Beating all odds and rising to become Pakistan’s first Hindu woman Deputy Superintendent of Police, Manisha Ropeta is thrilled to have “proven wrong” her relatives and is looking forward to taking on new challenges: to be a women protector by leading a feminist drive and encourage gender equality in a patriarchal society.
Ropeta, 26, who is from Jacobabad in interior Sindh province, believes women are the target of many crimes and are the most oppressed people in male-dominated Pakistan.
Ropeta cleared the Sindh Public Service Commission examination last year. She ranked 16th on a merit list of 152 successful candidates. She is undergoing training and will be posted as the Deputy Superintendent of Police (DSP) in the crime-infested area of Lyari.
“From childhood, my sisters and I have seen the same old system of patriarchy where girls are told if they want to get educated and work it can only be as teachers or doctors,” she said.
Belonging to a middle-class family, Ropeta says she wants to end the notion that girls from good families should refrain from joining the police service or working in district courts.
“Women are the most oppressed and the target of many crimes in our society and I joined the police because I feel we need a ‘women protector’ in our society,” she said.
Physical and sexual violence, honour killings and forced marriages make Pakistan one of the worst countries for women. The Global Gender Gap Index of the World Economic Forum had ranked Pakistan third from the bottom a couple of years ago. Pakistan was ranked 151 out of 153 countries.
According to another report by the Aurat Foundation, a Pakistani NGO working for the rights of women, almost 70 per cent of women in the country have been victims of domestic violence, at least once in their lives. This violence is generally committed by their intimate partners’ husbands.
Ropeta feels her working as a senior police officer will empower women and give them authority.
“I want to lead a feminism drive and encourage gender equality in the police force. I myself have always been very inspired and attracted to the role of the police force,” she said.
Ropeta’s other three other sisters are all doctors and her youngest brother is studying medicine. Her father, who passed away when she was 13, was a trader in Jacobabad.
She was brought up by her mother who after her husband’s death shifted with her children to Karachi.
Ropeta recalled that in her hometown it was not normal for girls to pursue higher education, and when her relatives came to know that she was joining the police force, they thought she would not last long in such a tough profession.
“So far, I have proven them wrong,” she said.
Asked what prompted her to choose a different profession, Ropeta says she had failed by one mark to clear her MBBS entrance examinations.

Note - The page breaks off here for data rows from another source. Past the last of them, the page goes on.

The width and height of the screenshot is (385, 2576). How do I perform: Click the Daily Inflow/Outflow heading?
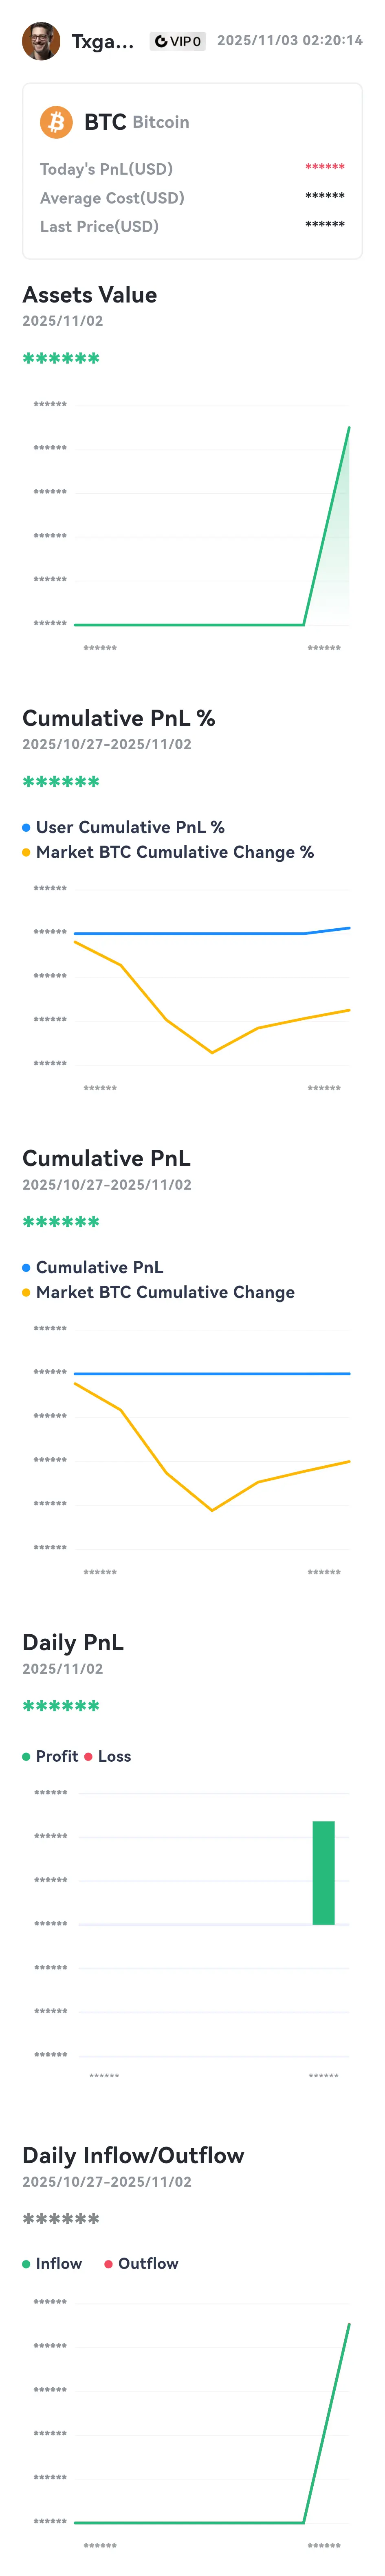pos(133,2155)
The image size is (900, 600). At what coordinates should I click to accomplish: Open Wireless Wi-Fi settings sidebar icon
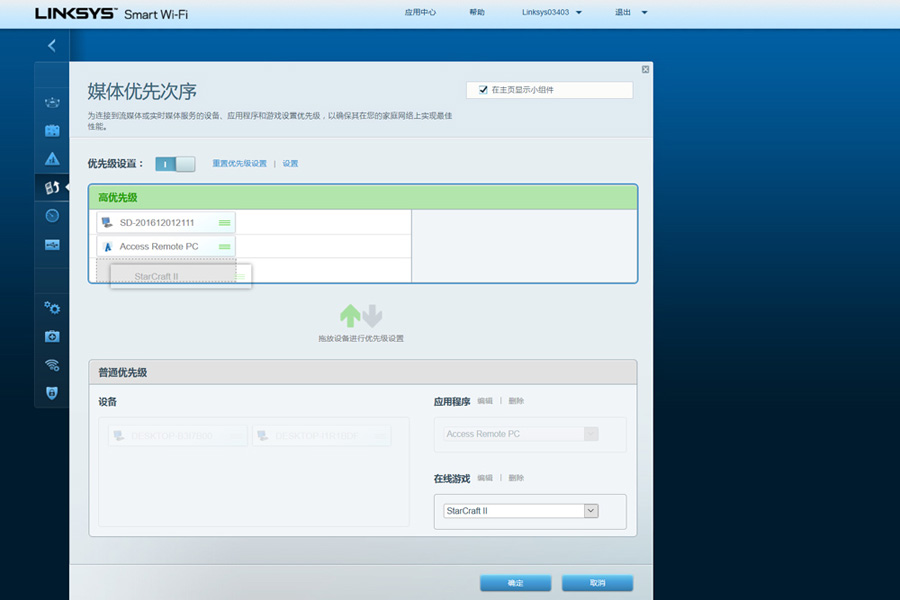52,365
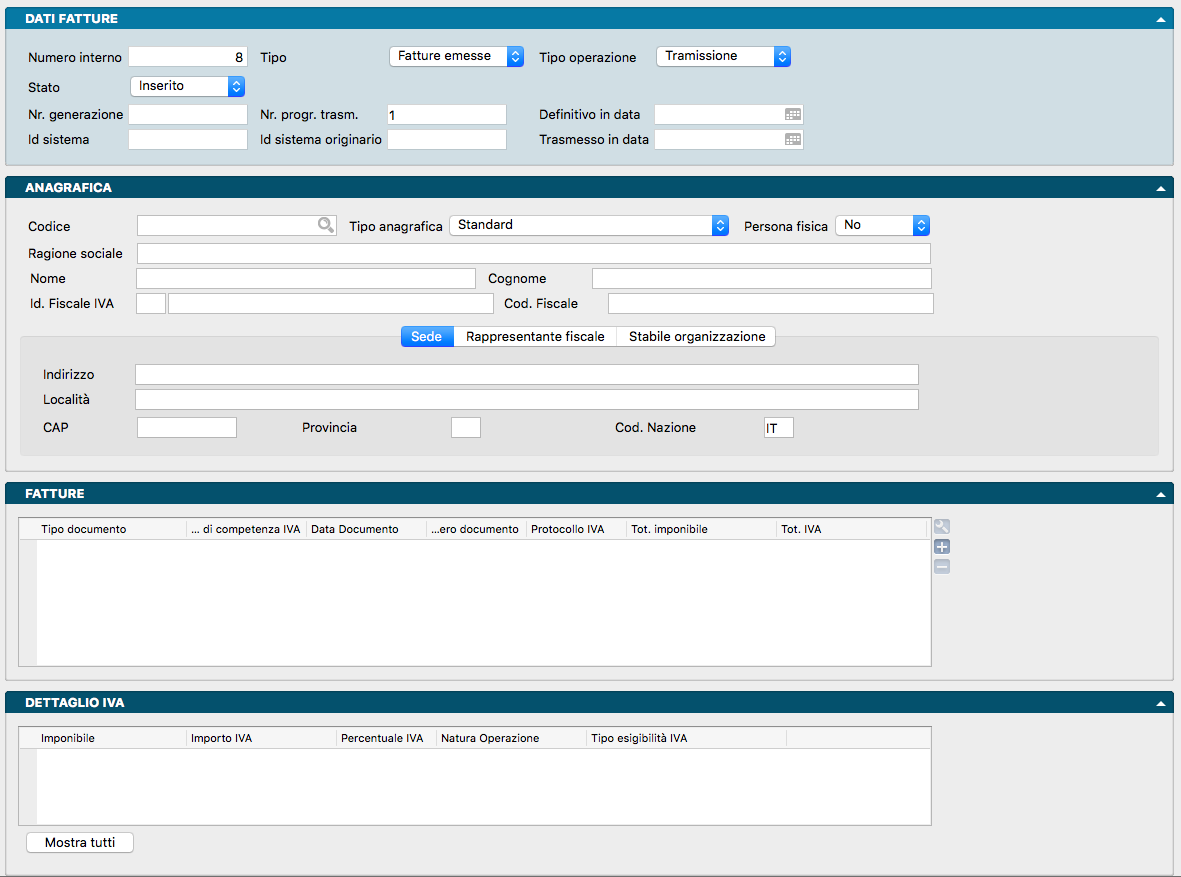The height and width of the screenshot is (877, 1181).
Task: Click the magnifier icon in Codice field
Action: 326,226
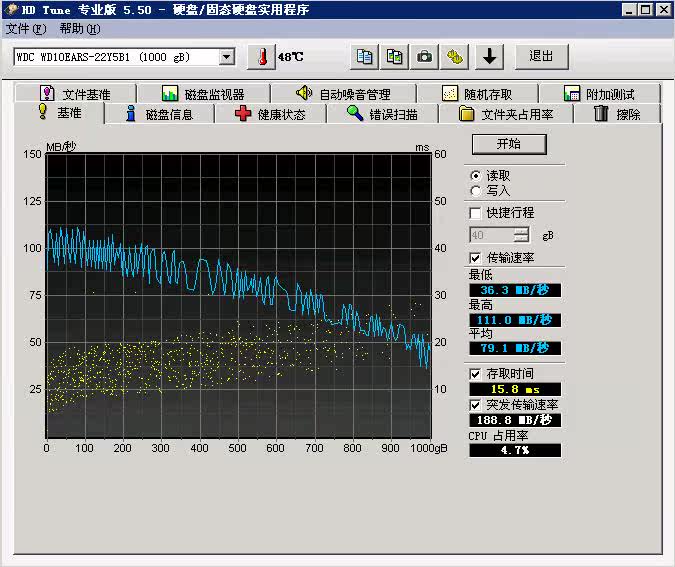
Task: Expand the WDC WD10EARS drive dropdown
Action: point(226,57)
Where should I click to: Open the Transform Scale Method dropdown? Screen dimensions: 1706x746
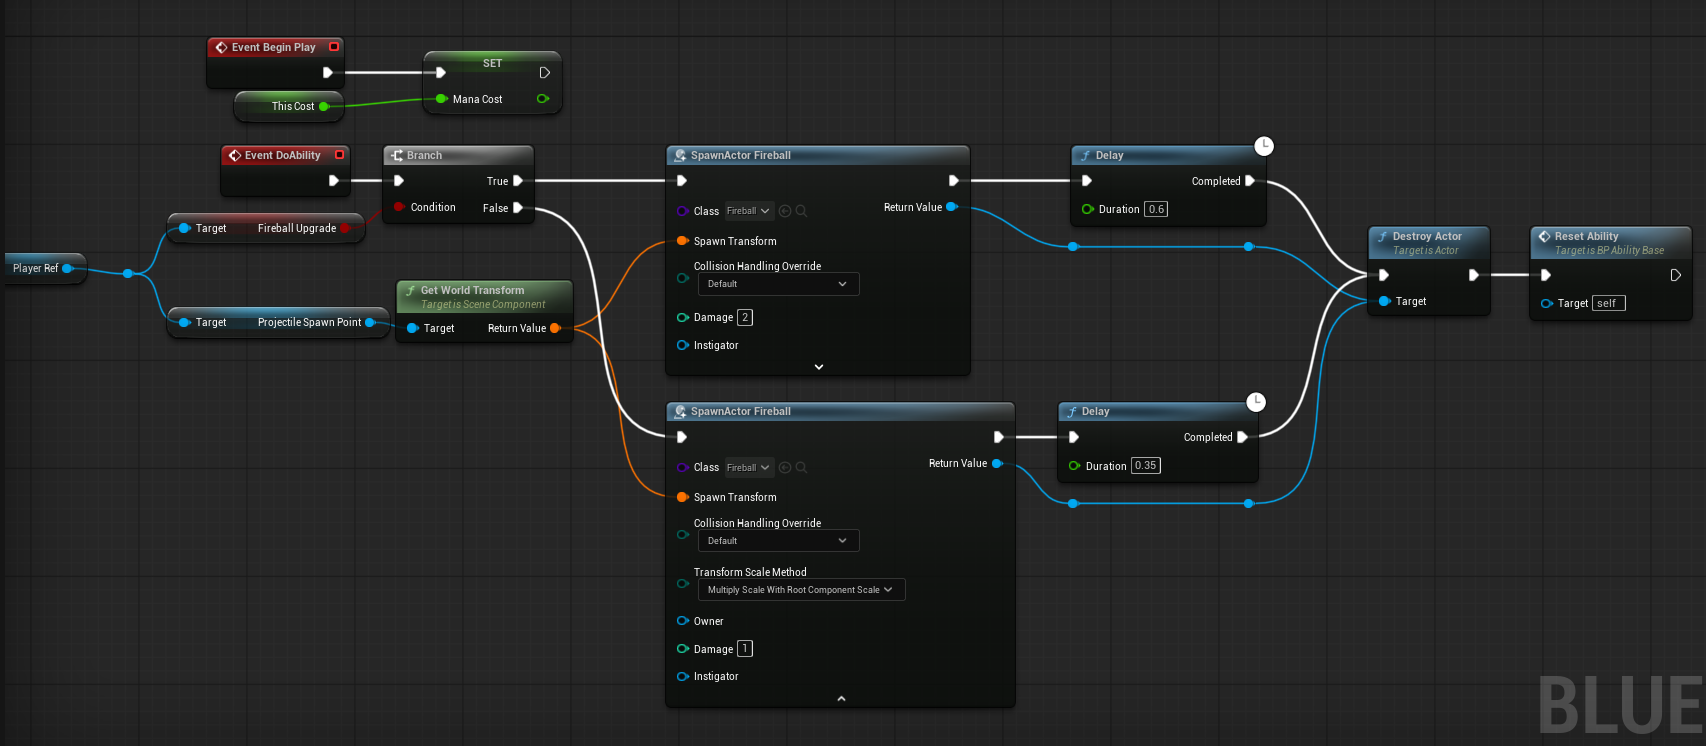pos(800,590)
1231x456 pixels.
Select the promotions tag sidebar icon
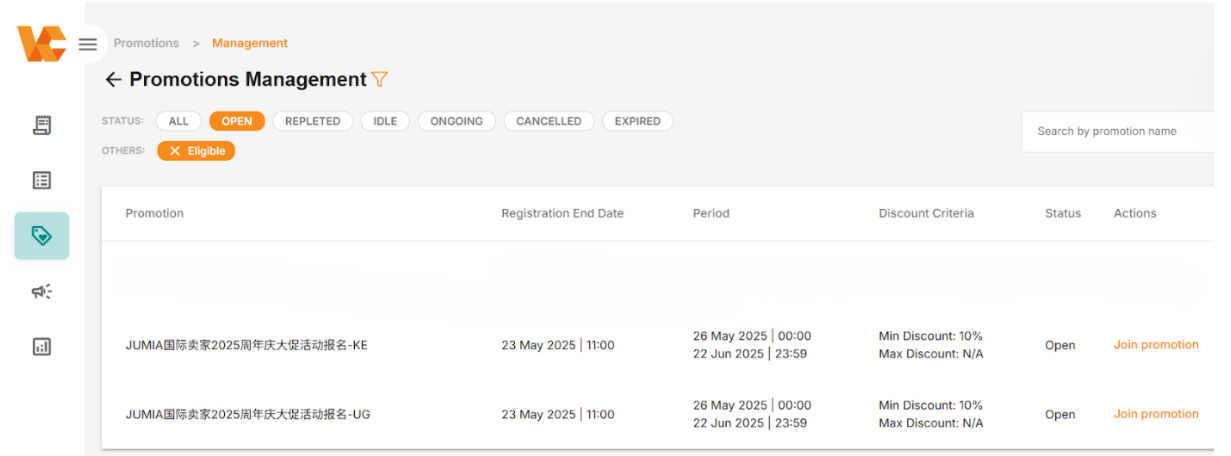pos(42,236)
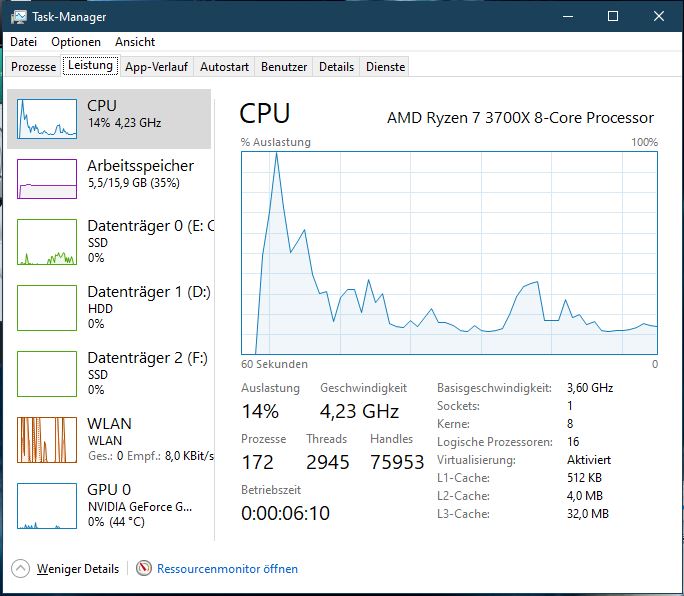Image resolution: width=684 pixels, height=596 pixels.
Task: Open Datenträger 0 SSD performance view
Action: [x=109, y=242]
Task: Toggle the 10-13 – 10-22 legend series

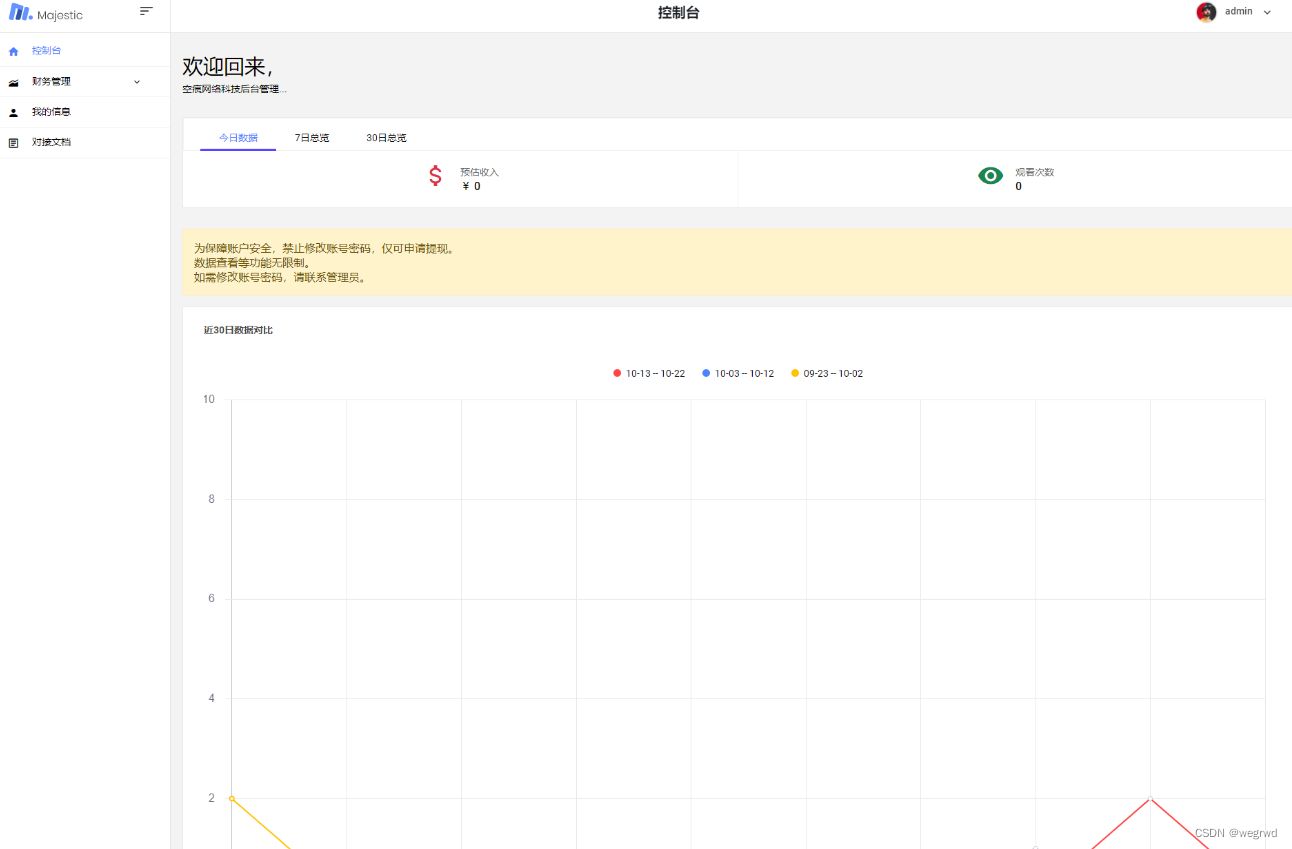Action: click(x=649, y=374)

I then told my family I was taking a degree in physical therapy but at the same time I prepared for the Sindh Public Services Commission examinations and I passed that, getting 16th position among 468 candidates, she said.
Ropeta admits that though it is not easy to be in a senior position in the Sindh Police and to get on-field training in a place like Lyari, she said her colleagues, superiors and juniors treat her with respect for her views and hard work.
Ropeta is hopeful of playing a big role in portraying a better image of the police whom many people still do not trust and do not want to deal with to report the crimes.
Before Ropeta, Pushpa Kumari from Umerkot district had passed her examination and joined Sindh Police as the first Hindu assistant sub-inspector.
According to the World Economic Forum, 5,000 Pakistani women a year are still being killed in the name of honour.’ In September 2019, the Human Rights Commission of Pakistan (HRCP) had rung alarm bells over the plight of women in Pakistan, saying 430 cases of honour killings were reported in the country in 2020.